It's hard to express a fan-out data flow in Makefiles

March 13, 2024

We’ve been using Makefiles for our reproducible data builds at DataMade for years, and it’s been okay.

The data workflows that are hardest to express in Makefiles are fan-out flows, which are unfortunately very common.

Here’s a simple example of a fan-out (actually a fan-out and fan-in or scatter-gather flow): download a zip file that contains many CSVs, remove some unneeded lines from each CSV, and then stack all the processed CSVs into a single large file.

This can be okay, if you know the names of all the files ahead of time, but if you dont’t, you have to write a recursive makefile. Besides being a bit of a boggle, the Makefile no longer is representing a real dependency between creating the data directory and creating the final data. Instead, you have to call targets in the right order in the PHONY target.

.PHONY: all
all :
	make data
	$(MAKE) complete.csv

# Stack all the trimmed CSVs into single file
complete.csv : $(patsubst data/%,%.trimmed,$(wildcard data/*.csv))
	csvstack $^ > $@

# Each CSV needs a few lines trimmed from the top of the file
%.csv.trimmed : data/%.csv
	tail +4 $< > $@

# Unzip a bunch of CSVs
data : data.zip
	unzip $< -d $@

Snakemake improves on this a bit with its checkpoint syntax. It is better than a recursive call, but here, too, we can’t clearly read off the whole chain of dependency relations.

def csv_dependencies(wildcards):
    output_dir = checkpoints.unzip.get(**wildcards).output[0]
    file_names = expand("{name}.csv.trimmed", 
                        name = glob_wildcards(os.path.join(output_dir, "{name}.csv")).name)
    return file_names

rule all:
    input: csv_dependencies
    output: "complete.csv"
    shell: "csvstack {input} > {output}"

rule:
    input: "data/{name}.csv"
    output: "{name}.csv.trimmed"
    shell: "tail +4 {input} > {output}"

checkpoint unzip:
    input: "data.zip"
    output: directory("data")
    shell: "unzip {input} -d {output}"

One reason it’s hard to to express the dependency of the CSVs in the data directory and data.zip is that we need to ultimately resolve the files that complete.csv depends on. There can be many intermediate steps between fanning out the data into the data directory and fanning it back in to complete.csv, and so we might creating a very long distance reference, where it would be better to have somethign more local.
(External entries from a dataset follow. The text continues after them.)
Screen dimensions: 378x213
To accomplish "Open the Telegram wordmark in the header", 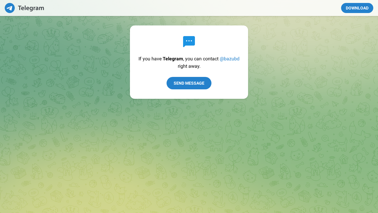I will tap(31, 8).
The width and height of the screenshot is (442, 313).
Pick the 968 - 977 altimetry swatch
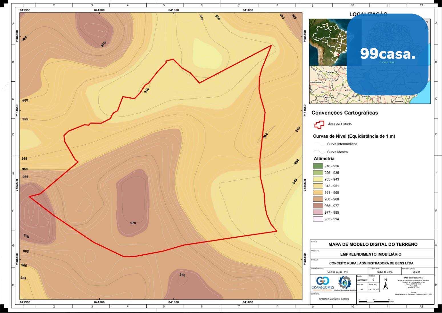click(318, 206)
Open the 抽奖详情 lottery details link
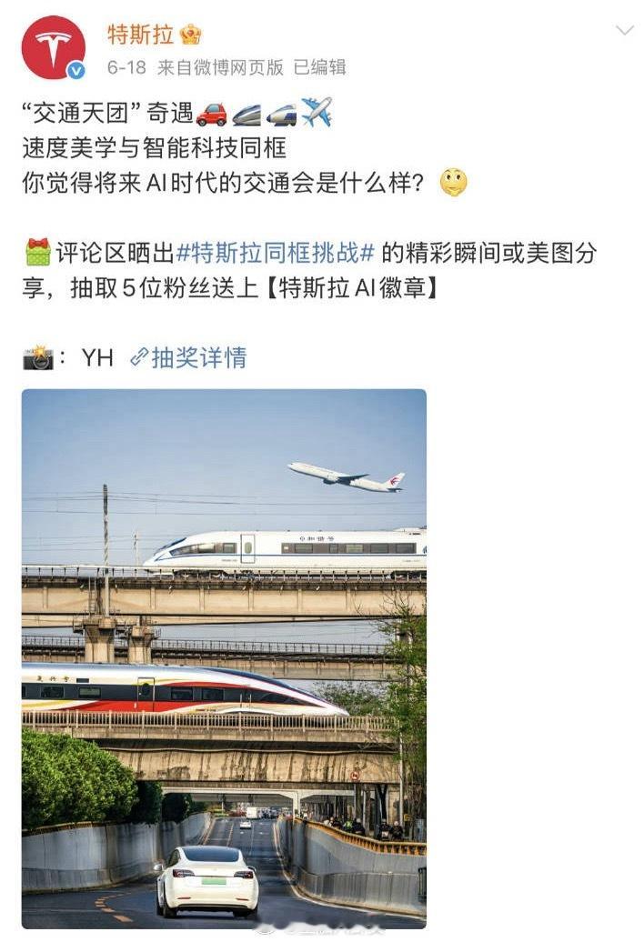Screen dimensions: 644x942 (199, 357)
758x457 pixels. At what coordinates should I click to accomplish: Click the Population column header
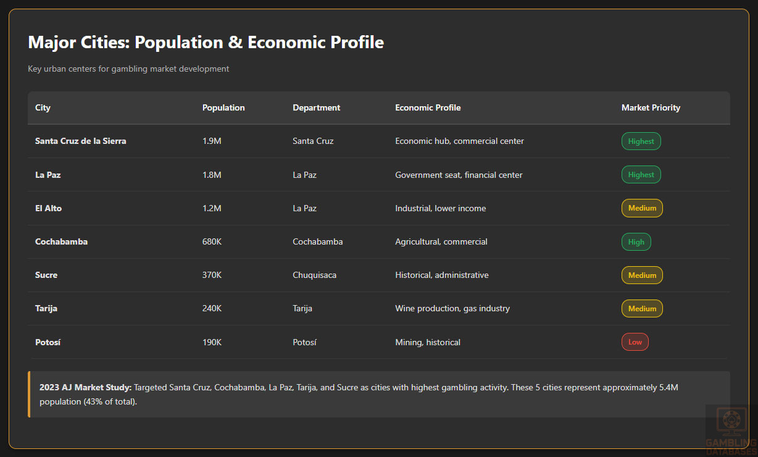click(x=223, y=107)
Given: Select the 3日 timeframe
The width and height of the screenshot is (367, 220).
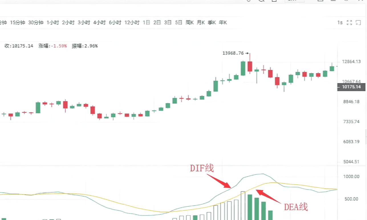Looking at the screenshot, I should [168, 22].
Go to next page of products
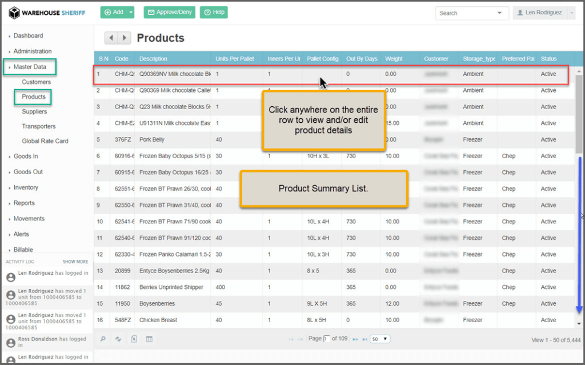 (355, 339)

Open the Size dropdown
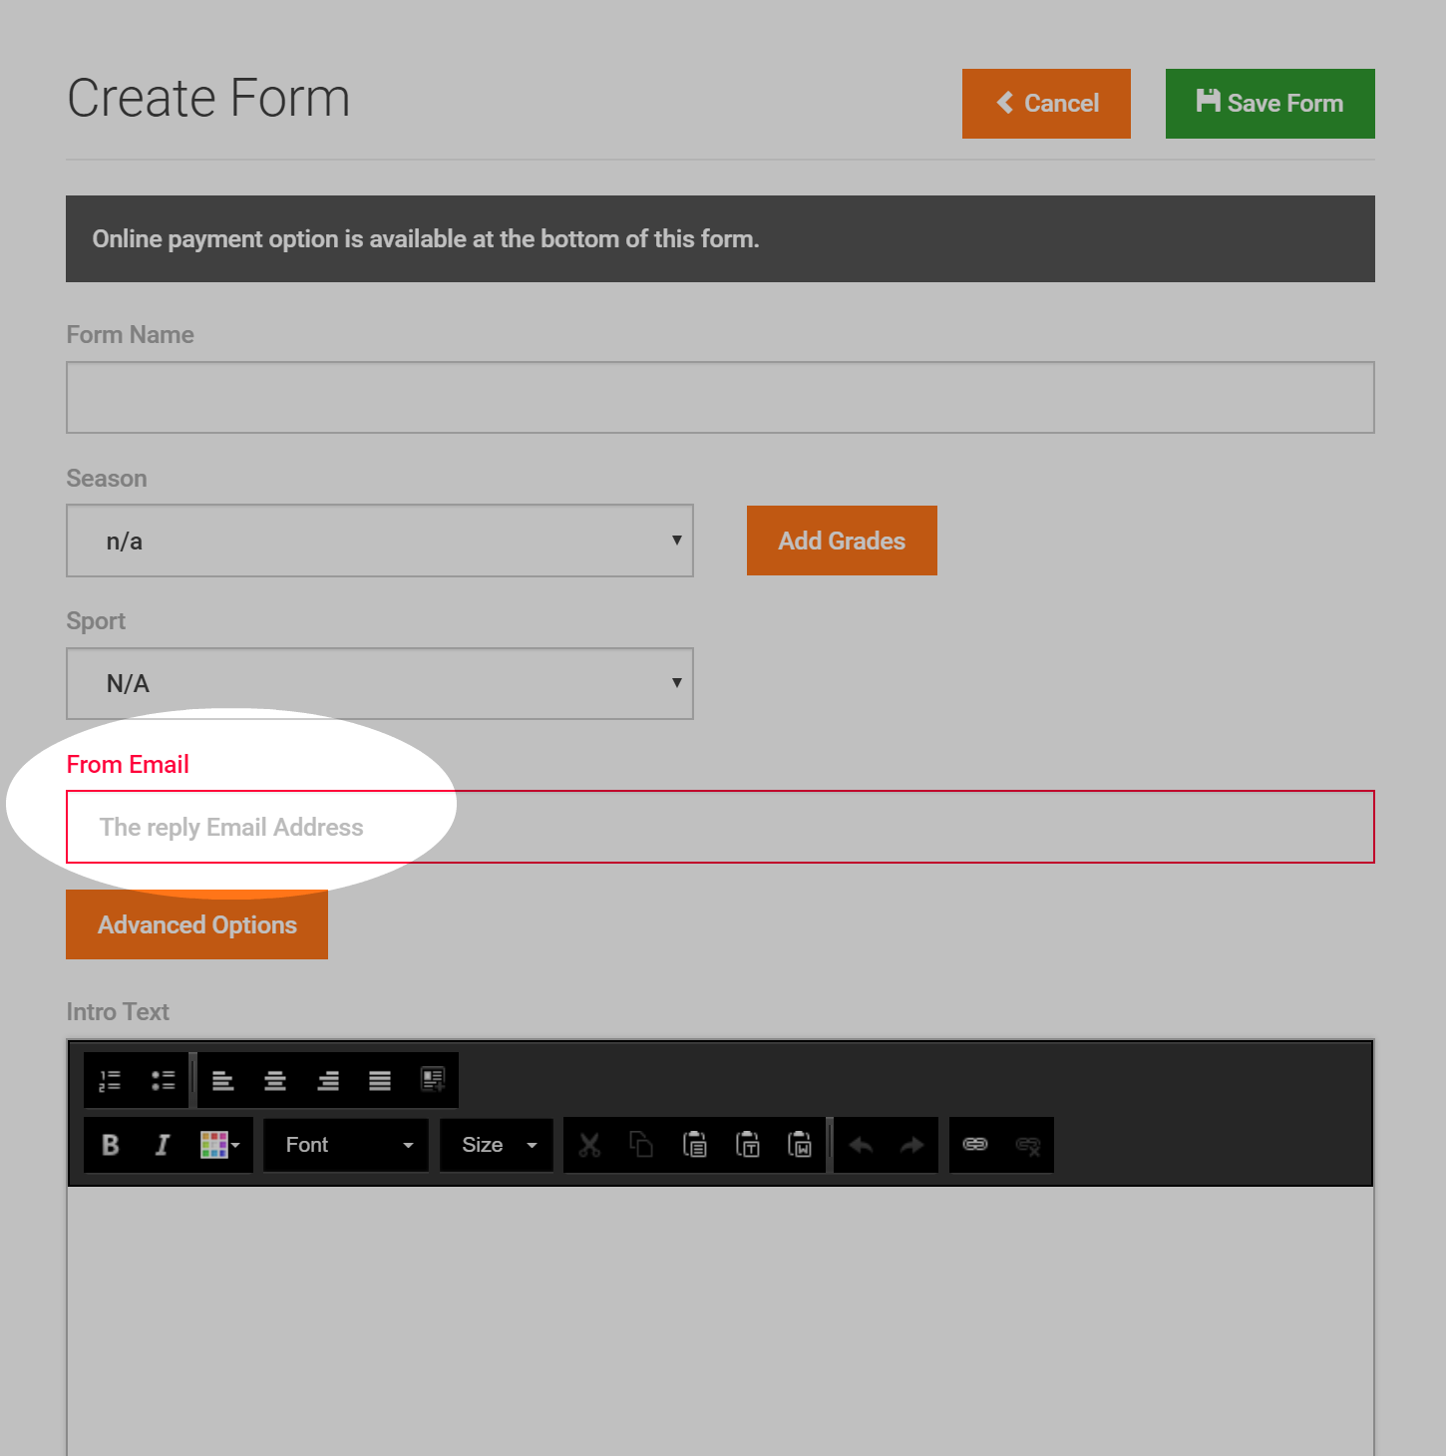(x=497, y=1145)
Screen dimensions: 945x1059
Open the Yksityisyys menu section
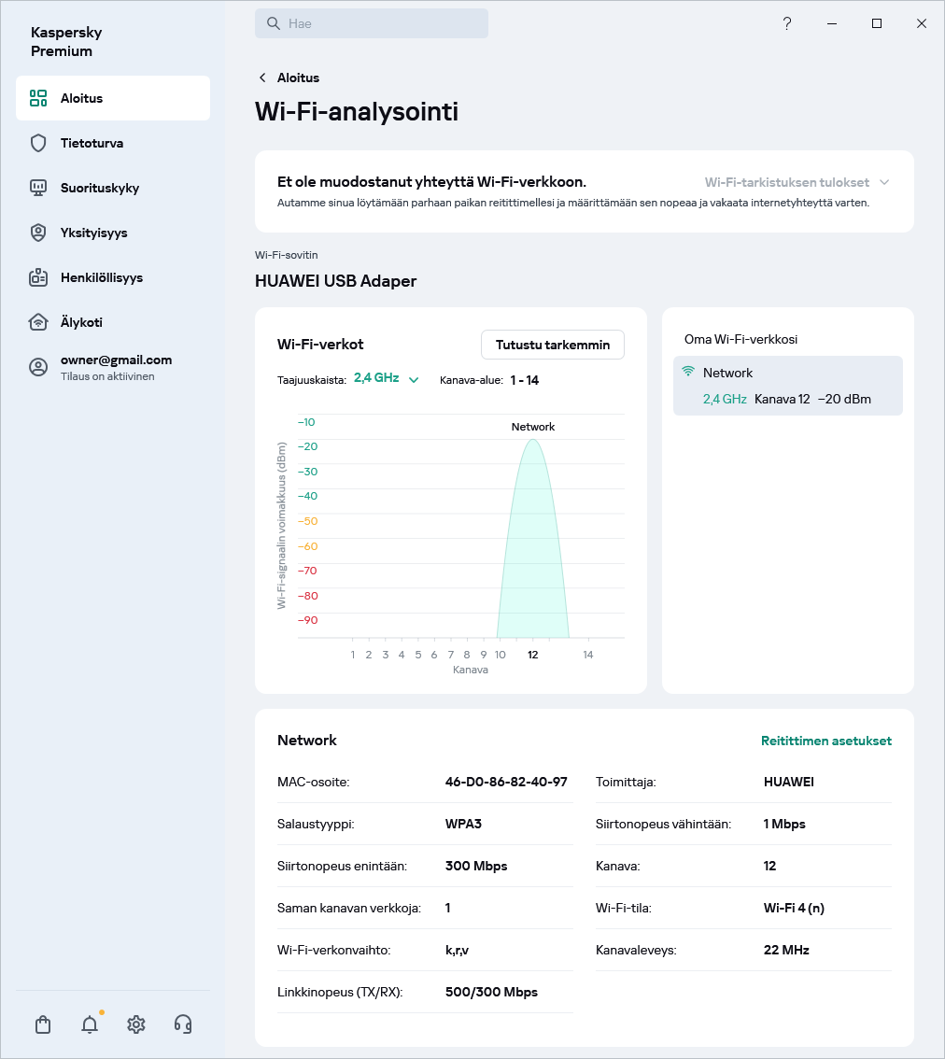(93, 233)
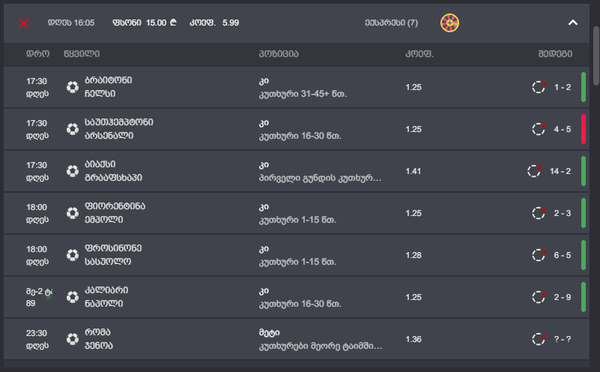Image resolution: width=600 pixels, height=372 pixels.
Task: Click the კოეფ. column header
Action: pyautogui.click(x=419, y=54)
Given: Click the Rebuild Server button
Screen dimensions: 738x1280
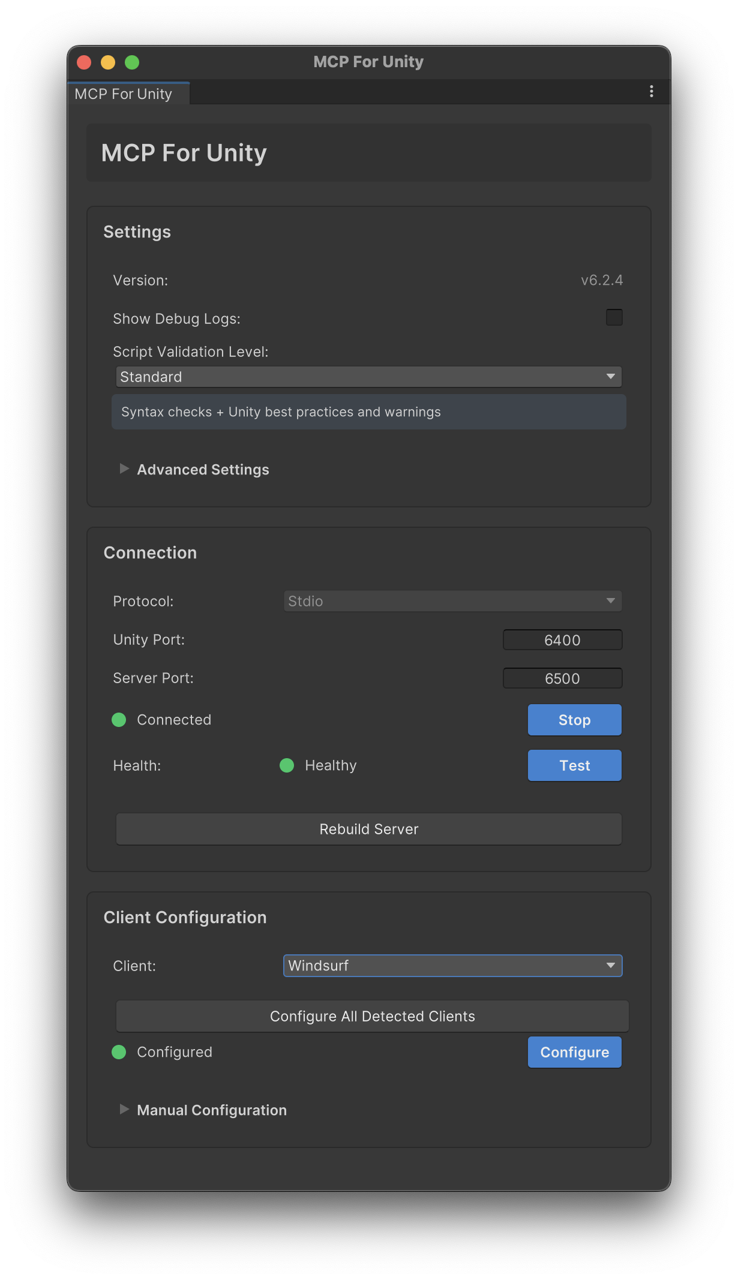Looking at the screenshot, I should coord(368,829).
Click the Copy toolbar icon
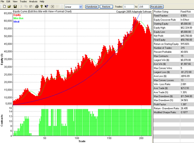 point(26,6)
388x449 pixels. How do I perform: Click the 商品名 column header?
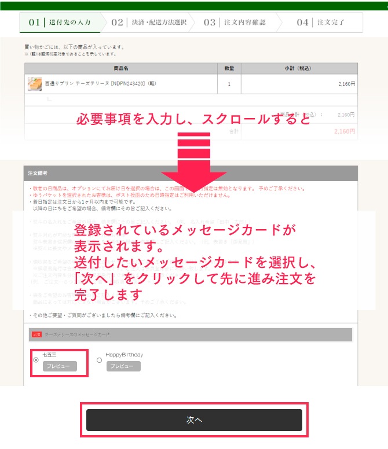(121, 68)
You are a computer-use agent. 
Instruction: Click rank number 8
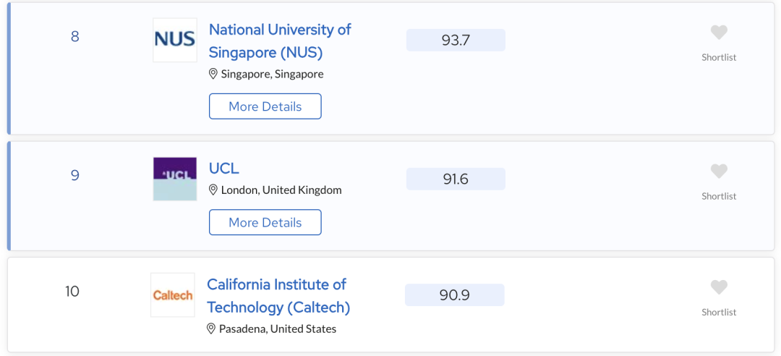(x=75, y=37)
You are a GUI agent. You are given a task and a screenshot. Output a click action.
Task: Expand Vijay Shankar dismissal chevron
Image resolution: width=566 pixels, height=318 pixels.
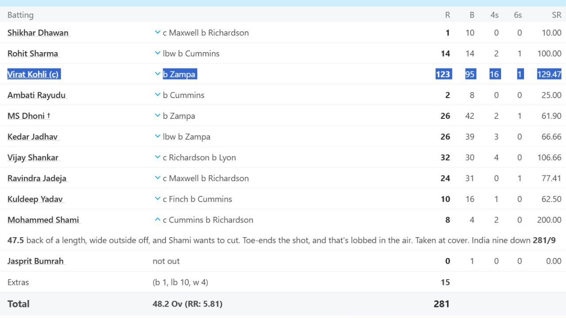pyautogui.click(x=157, y=157)
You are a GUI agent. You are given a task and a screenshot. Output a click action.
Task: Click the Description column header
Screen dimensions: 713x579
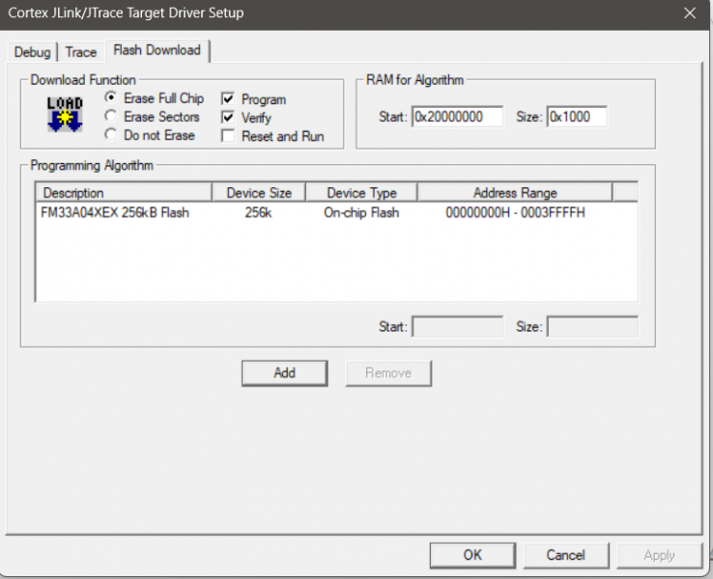pyautogui.click(x=123, y=193)
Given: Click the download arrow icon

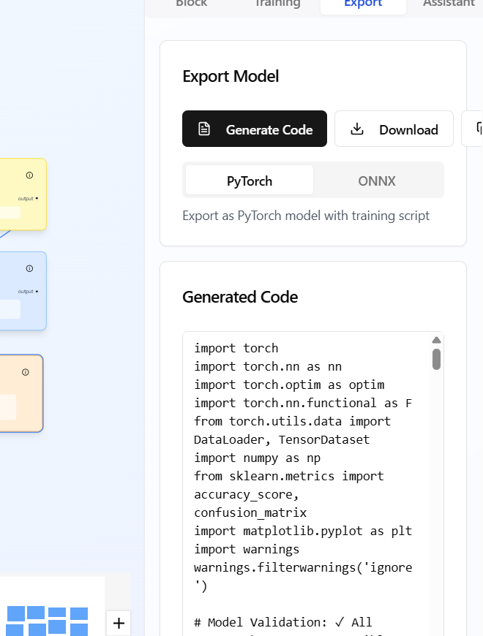Looking at the screenshot, I should 357,129.
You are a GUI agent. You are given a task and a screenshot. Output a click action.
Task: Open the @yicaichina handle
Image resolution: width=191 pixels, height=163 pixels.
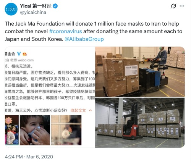tap(33, 12)
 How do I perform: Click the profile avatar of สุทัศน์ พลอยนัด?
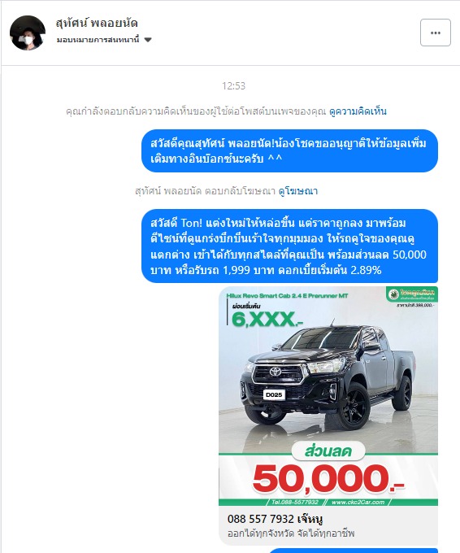(28, 33)
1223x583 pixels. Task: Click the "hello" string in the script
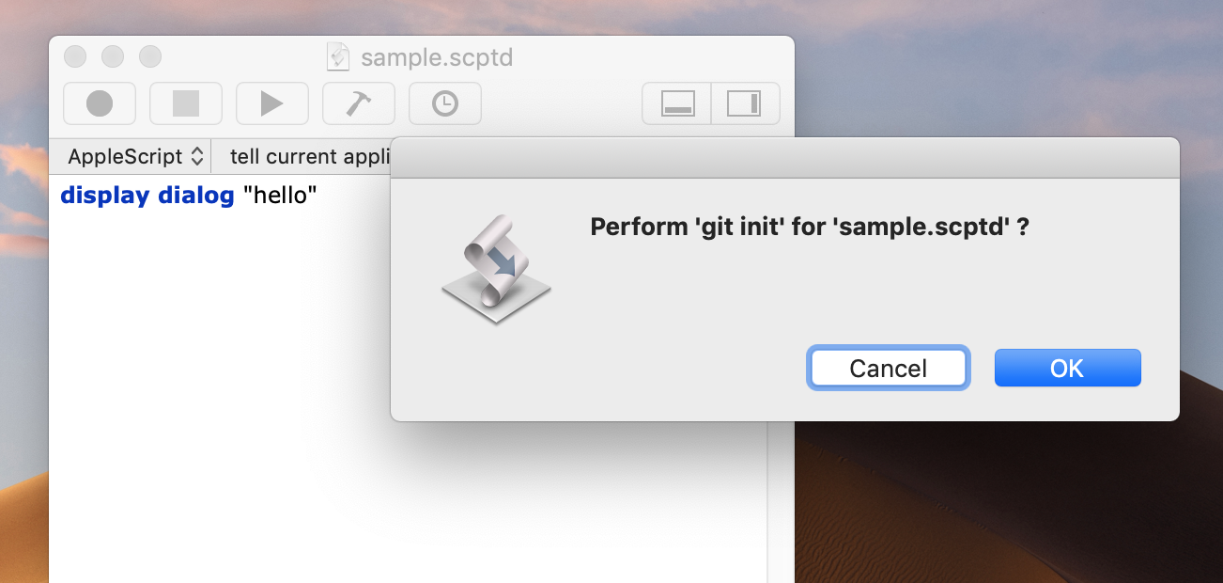280,196
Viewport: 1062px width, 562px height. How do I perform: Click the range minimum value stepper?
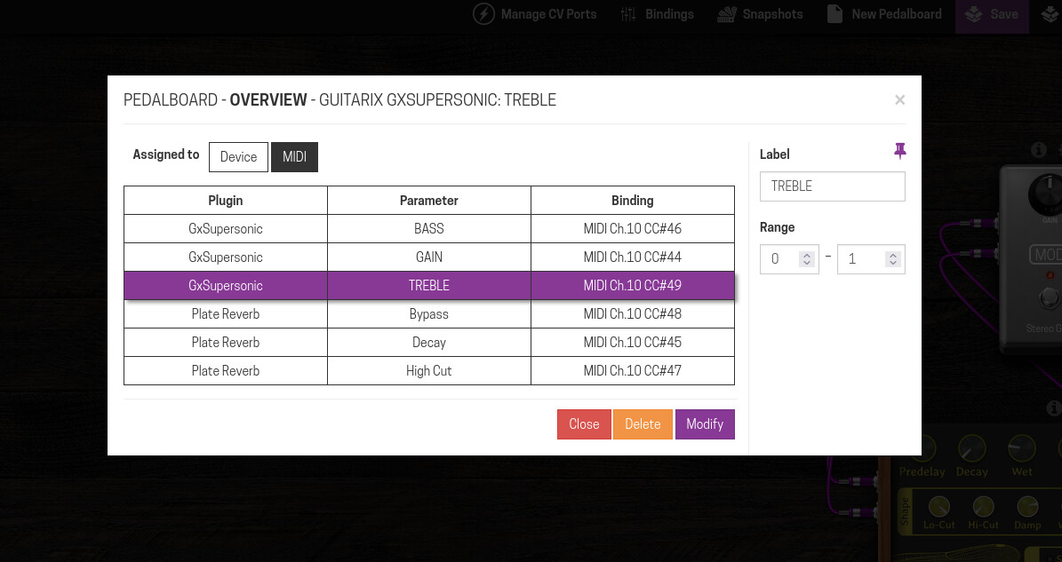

Tupfiles’ bottom-up syntax is better for this. Assuming that the data directory already exists, a Tupfile might look like this

: foreach data/*.csv |> tail +4 %f > %o |> %B.csv.trimmed
: *.csv.trimmed |> csvstack %f > %o |> complete.csv

I was not able to get tup running without setting up FUSE, a kernel extension, which I did not want to do. But from reading the docs, I don’t think there’s a simple way to express the extraction of the CSVs from the zipfile. I’m not even sure it’s possible to run a single Tupfile command and build everything.

It makes sense that build systems that were orginally and primarily built for building programs do not handle fan-outs well. They show up rarely when creating programs.

But fan-outs are very common for data builds, and data builds are very common, and it would be very nice to have a syntax that handled them elegantly.

If you know of a build system that does this well, please let me know!

(I know Airflow and Prefect and their sistren exist. I’m looking for a build system that a reasonable person would actually use on a small, one-off data build)

Addendum: The problem I’m describing here is a species of “dynamic dependency,” described well in the lovely paper, “Build Systems à la Carte: Theory and Practice”.